The growth of S. cerevisiae BY4742 cells and S. cerevisiae of Funazushi was tested on plates containing sodium.
This figure showed that S. cerevisiae of Funazushi's growth rate at high salt concentration was faster than S. cerevisiae BY4742.
The growth of S. cerevisiae BY4742 cells and S. cerevisiae of Funazushi was tested on plates containing Lactic acid.
Confirmation whether sod2 were inserted into pYES2 plasmid.
The front and the back part of the intron of sod2 were separately amplified by PCR. The forward primer of sod2 located back the intron contained the sequence of reverse Primer in the front of intron as an adapter.
Using these two PCR products, fusion PCR was performed.
The completed PCR product of the coding region of sod2 was integrated into pYES2 plasmid and transfered the resultant plasmid into E.coli. Plasmid extraction was performed from the transformed E. coli . Using the restriction enzyme used to ligate the PCR product of sod 2 with pYES2 Plasmid, the plasmid extracted from E. coli was cut and the length was confirmed by electrophoresis.
These result showed that sod2 was introduced into pYES2 extracted colony 2, 3, 4 and 8. S. cerevisiae BY4742 was transformed with the plasmid.

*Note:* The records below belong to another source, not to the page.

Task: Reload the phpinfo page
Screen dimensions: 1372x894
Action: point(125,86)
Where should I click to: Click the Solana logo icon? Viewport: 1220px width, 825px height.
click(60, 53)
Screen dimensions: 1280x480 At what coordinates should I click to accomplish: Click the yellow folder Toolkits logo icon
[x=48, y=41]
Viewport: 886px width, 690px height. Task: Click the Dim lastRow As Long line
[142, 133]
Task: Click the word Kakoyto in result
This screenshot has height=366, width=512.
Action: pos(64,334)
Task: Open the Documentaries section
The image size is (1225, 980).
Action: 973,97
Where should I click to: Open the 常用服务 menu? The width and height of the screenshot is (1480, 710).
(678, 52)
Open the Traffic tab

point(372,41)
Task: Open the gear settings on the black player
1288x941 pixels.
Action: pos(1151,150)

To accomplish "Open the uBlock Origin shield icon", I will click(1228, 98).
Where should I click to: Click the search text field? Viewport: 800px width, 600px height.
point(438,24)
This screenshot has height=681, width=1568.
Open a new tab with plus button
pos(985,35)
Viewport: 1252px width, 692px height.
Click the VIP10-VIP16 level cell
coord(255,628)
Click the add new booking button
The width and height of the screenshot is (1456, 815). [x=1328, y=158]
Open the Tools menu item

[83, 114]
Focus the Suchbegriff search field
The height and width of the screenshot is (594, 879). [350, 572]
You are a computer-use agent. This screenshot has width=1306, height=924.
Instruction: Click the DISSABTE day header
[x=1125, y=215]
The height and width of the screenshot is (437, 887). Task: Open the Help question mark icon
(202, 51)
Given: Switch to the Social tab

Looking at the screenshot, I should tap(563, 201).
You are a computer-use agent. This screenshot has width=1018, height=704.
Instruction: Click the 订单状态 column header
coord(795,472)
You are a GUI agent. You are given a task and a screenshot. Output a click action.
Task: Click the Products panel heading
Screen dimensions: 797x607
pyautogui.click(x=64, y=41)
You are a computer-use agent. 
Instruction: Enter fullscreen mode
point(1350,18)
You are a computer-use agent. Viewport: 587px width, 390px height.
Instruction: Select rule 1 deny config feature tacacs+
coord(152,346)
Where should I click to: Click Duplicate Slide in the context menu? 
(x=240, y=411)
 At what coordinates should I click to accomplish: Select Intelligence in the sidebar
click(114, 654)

Confirmation that S. cerevisiae expressing sod2 acquired salt tolerance
The growth of S. cerevisiae BY4742 cells expressing sod2 was tested on plates containing sodium.
This figure shows that S. cerevisiae (sod2) cells that overexpress the sod2 product is more survived on SD-ura medium supplemented with 4.0 % (w/v) NaCl than the counterpart control S. cerevisiae transformed with an empty vector.
Confirmation whether carotene synthesis genes (crtYB, crtI, and crtE) and tHMG1 were expressed.
Constructs of carotenogenic genes were inserted on genome of S. cerevisiae. We insertion of crtYB, crtI and crtE resulted in orange colonies.
In addition, in order to increase production of beta-carotene, HMG1 gene was also inserted on the genome of S. cerevisiae. Transformation of tHMG1 resulted in yellow colonies.
These figure shows that color of YB/I/E cells and YB/I/E+tHMG1 cell are clear difference.
We also introduced an empty vector of insert which tHMG1 was not inserted as control S. cerevisiae.
This Color change shows, show that carotene synthesis genes (crtYB, crtI, and crtE) and tHMG1 were expressed.
Accoding to the paper, when tHMG1 is introduced, the amount of β-carotene synthesized is increased seven times as compared with when not. It is thought that S. cerevisiae which we created by inserting YB / I / E + tHMG1 also has increased β carotene content.